Schon nahe dran. Perfekt wäre jedoch ein Bildschirm im Zentralinstrument, dessen Inhalte und Darstellungsform der Fahrer – im Rahmen der gesetzlichen Vorgaben – selbst bestimmen kann.
Anzeigetechnik muss mit verfügbaren Inhalten Schritt halten
Und tatsächlich, die ersten Hersteller tasten sich vorsichtig an das Thema heran: Ford mit einem Bordcomputer-Display, das auf Wunsch vier Werte gleichzeitig anzeigt. Mercedes und Jaguar mit einem Bildschirm, der die vertrauten Instrumente simuliert und zusätzliche Informationen einblendet. Und schließlich BMW oder Volvo, die sogar so weit gehen, neben den klassischen Tachonadeln auch alternative Formen der Darstellung wie Dezimalwerte, Ring- oder Balkensegmente zu ermöglichen, und auf diese Weise mehr Raum für Statusanzeigen von Sicherheits- und Sekundärsystemen wie Navigation oder Multimedia gewinnen.
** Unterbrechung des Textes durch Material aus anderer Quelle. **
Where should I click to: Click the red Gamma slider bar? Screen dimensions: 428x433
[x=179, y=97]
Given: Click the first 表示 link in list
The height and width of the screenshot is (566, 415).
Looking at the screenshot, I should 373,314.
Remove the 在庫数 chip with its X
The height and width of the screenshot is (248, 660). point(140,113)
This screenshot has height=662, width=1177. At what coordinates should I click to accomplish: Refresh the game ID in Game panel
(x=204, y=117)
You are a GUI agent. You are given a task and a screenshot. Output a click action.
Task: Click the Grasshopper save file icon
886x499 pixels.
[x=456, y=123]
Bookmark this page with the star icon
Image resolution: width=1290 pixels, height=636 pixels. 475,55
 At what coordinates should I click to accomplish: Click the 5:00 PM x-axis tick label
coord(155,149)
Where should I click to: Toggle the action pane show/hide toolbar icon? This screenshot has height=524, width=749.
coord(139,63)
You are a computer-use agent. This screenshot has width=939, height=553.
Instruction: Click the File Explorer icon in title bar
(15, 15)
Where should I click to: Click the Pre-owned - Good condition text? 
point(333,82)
Fürs Protokoll: Ich kann animierten Grünpflanzen oder Energiefluss-Darstellungen nur wenig abgewinnen. Aber in einer Zeit, in der Apps und Echtzeitdaten im Auto Einzug halten, muss die Anzeigetechnik mit den verfügbaren Inhalten Schritt halten.
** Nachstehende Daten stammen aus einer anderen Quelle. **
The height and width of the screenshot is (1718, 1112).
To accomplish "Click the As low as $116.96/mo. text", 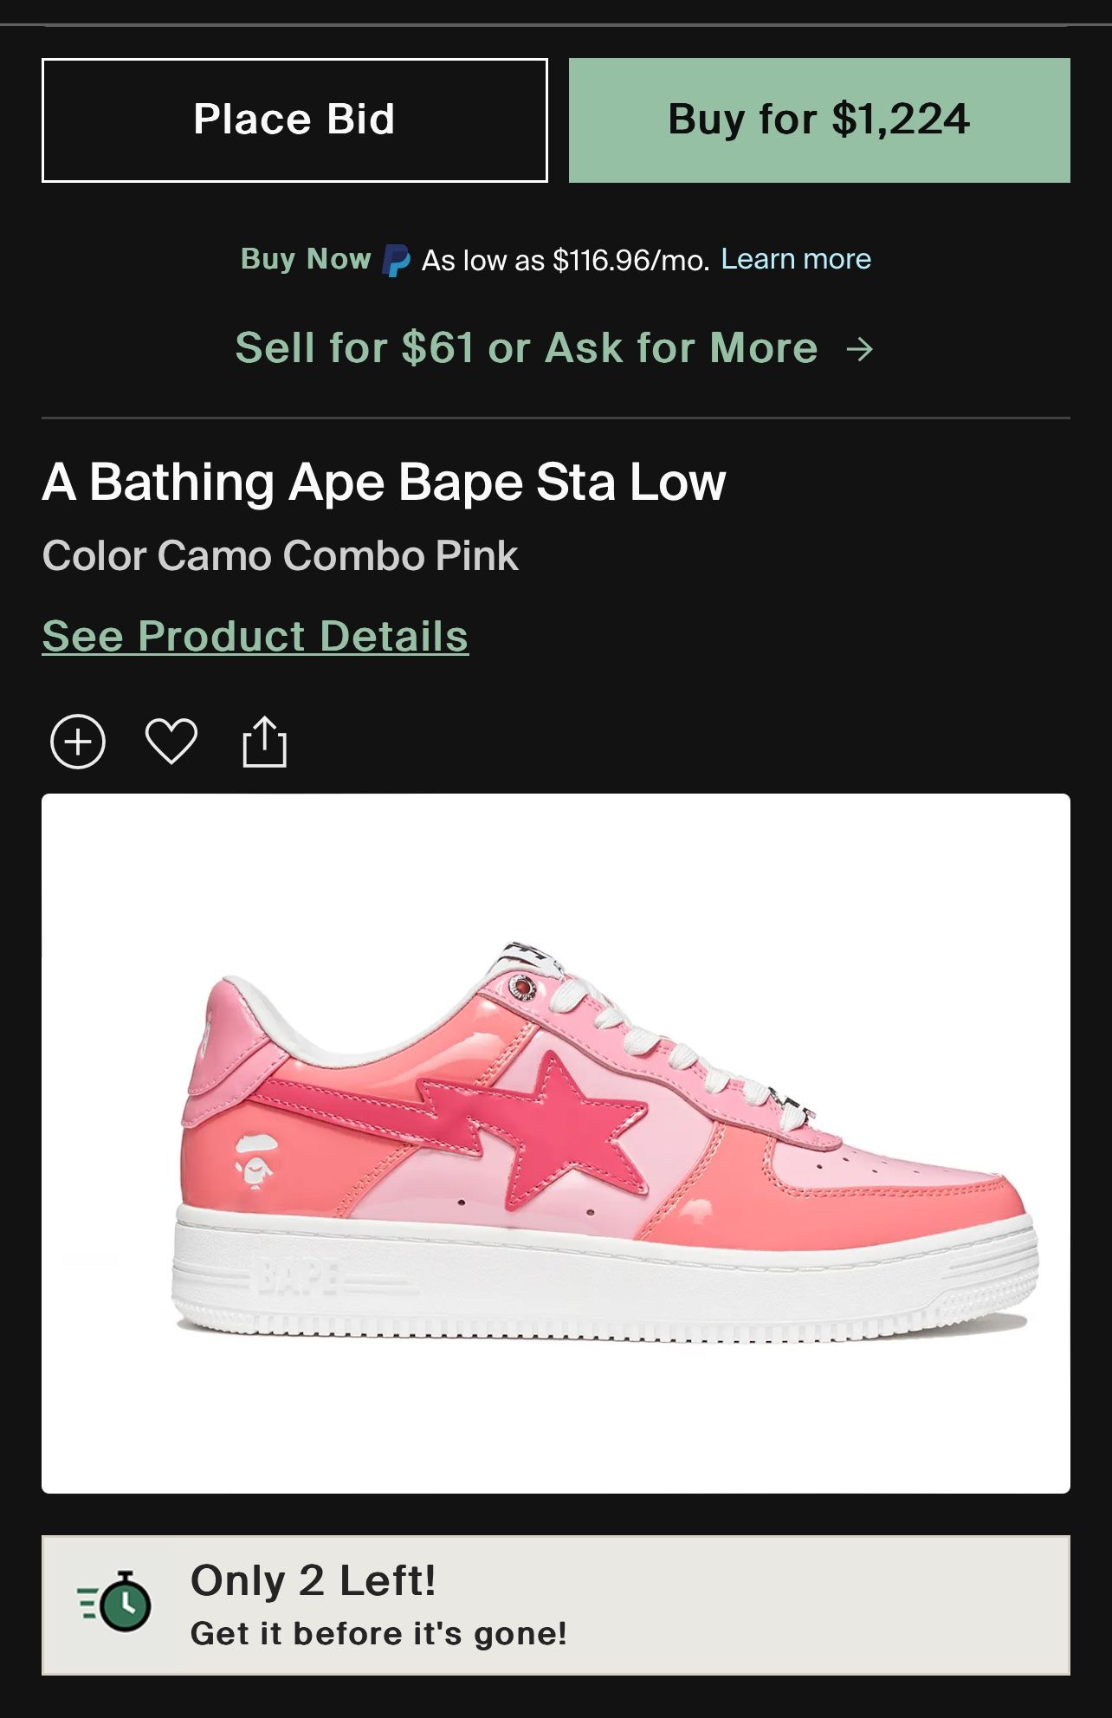I will point(565,260).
Jörn Thomas - Contra Bildschirm-Instrumente
Ich glotz TV: Was Nina Hagen schon in den achtziger Jahren röhrte, flimmert nun auch über uns Autofahrer herein. Da imitieren Dioden und Kristalle Nadeln und Skalen, als ob es kein Morgen gäbe, bewegen sich Animationen über den Bildschirm, als säßen wir im Publikum eines durchgeknallten digitalen Pixar-Streifens.
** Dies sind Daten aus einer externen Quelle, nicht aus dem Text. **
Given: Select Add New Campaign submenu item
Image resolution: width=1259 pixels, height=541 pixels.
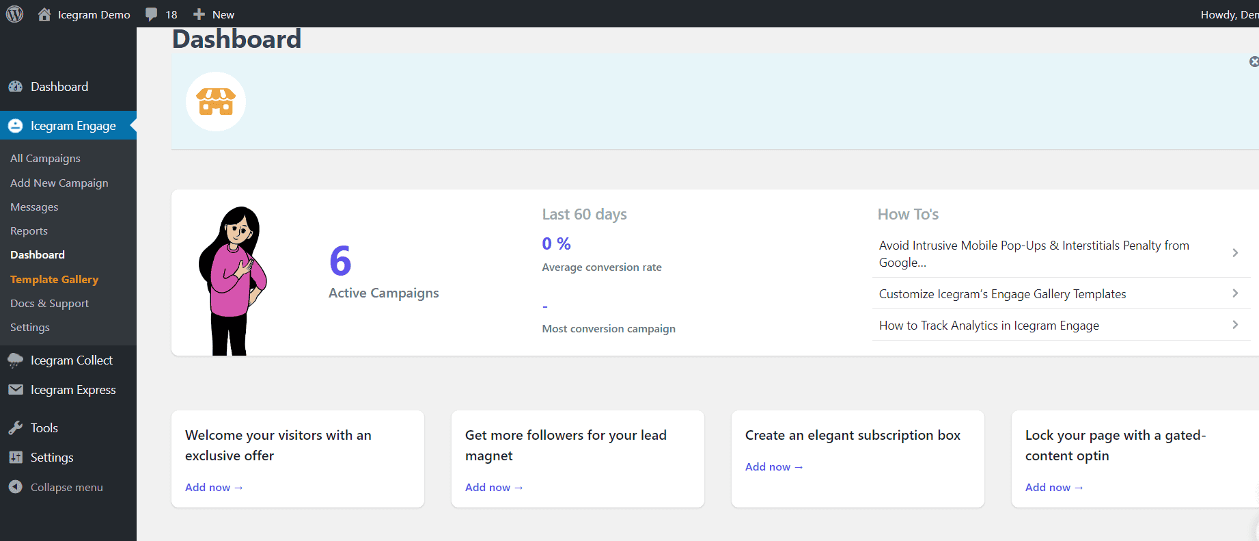Looking at the screenshot, I should [x=59, y=183].
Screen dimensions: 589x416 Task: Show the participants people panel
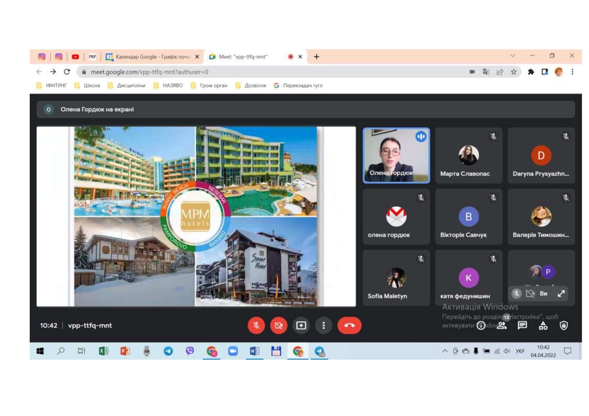pos(502,326)
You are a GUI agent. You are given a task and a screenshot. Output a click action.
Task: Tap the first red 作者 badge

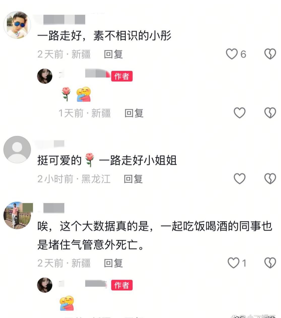tap(122, 76)
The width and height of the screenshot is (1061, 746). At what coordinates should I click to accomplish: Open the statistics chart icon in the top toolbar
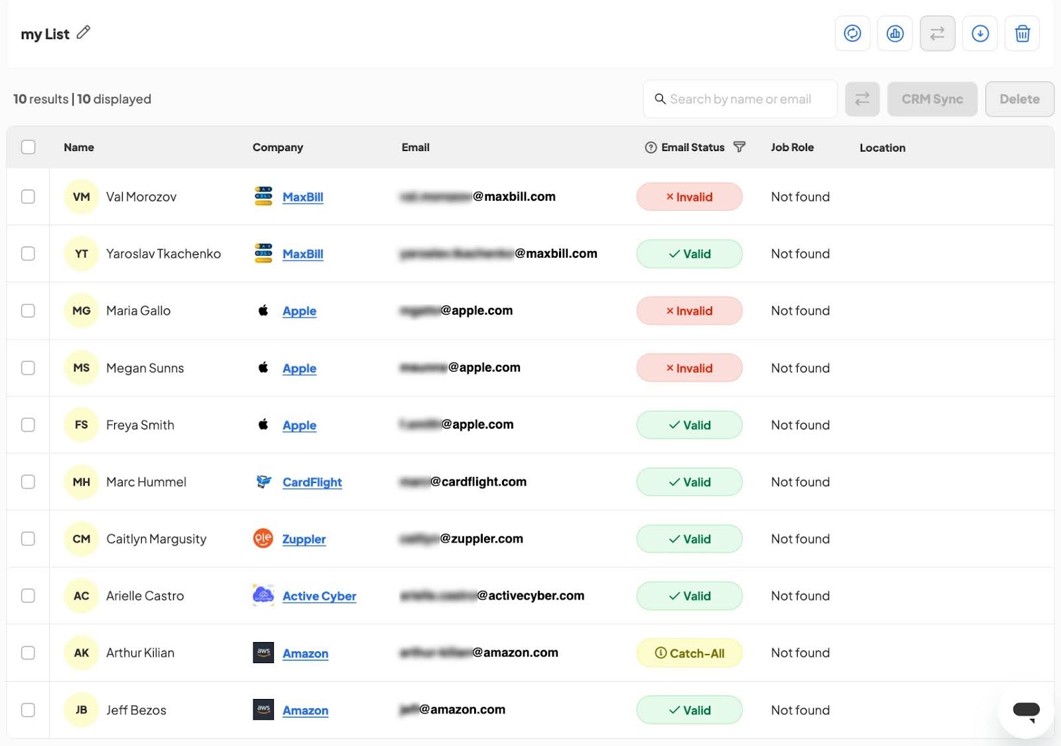click(x=895, y=33)
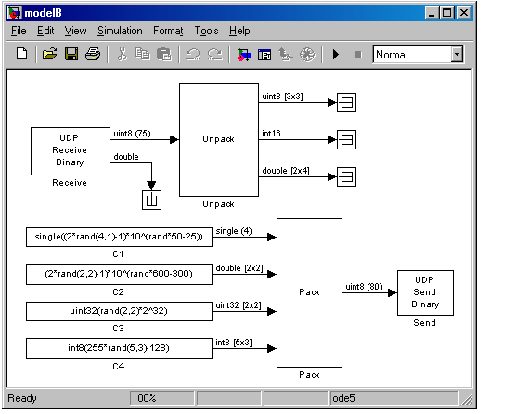Select the UDP Send Binary block
The height and width of the screenshot is (414, 516).
(x=425, y=292)
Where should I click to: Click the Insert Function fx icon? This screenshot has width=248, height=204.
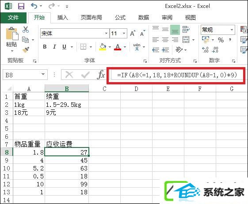(101, 75)
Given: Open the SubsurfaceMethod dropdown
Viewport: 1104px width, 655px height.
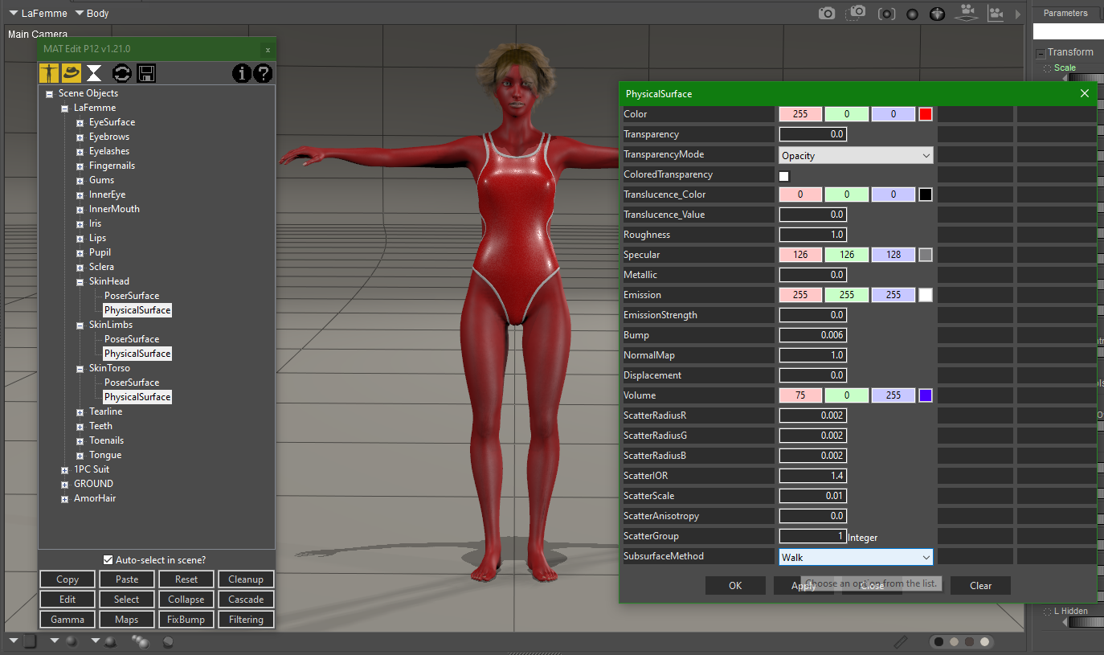Looking at the screenshot, I should 856,557.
Hilfe, ich will zurück in der Zeit. Als Armaturenbretter noch Bretter mit Armaturen waren und keine aufgequollenen Plastikabfälle, in die jemand einen Playstation-Bildschirm gesteckt hat. Es fing ja alles ganz harmlos an. Irgendwann in den Achtzigern mit schüchternen LED-Anzeigen. Check-Control und so. Gegen die eine oder andere Anzeige ist nichts zu sagen, wir wollen ja schließlich nicht zurück zu Bakelit und Wählscheibe. Prinzipiell ist eine optische Auffrischung ja okay, doch inzwischen wuchert die Digimania wie eine Algenplage über Armaturenbrettlandschaften.
Es gibt Dinge, die kann man einfach nicht besser machen
Warum soll das Auto meine Stimmung kennen oder interpretieren? Der Tacho soll die Geschwindigkeit anzeigen, der Drehzahlmesser die Motordrehzahl.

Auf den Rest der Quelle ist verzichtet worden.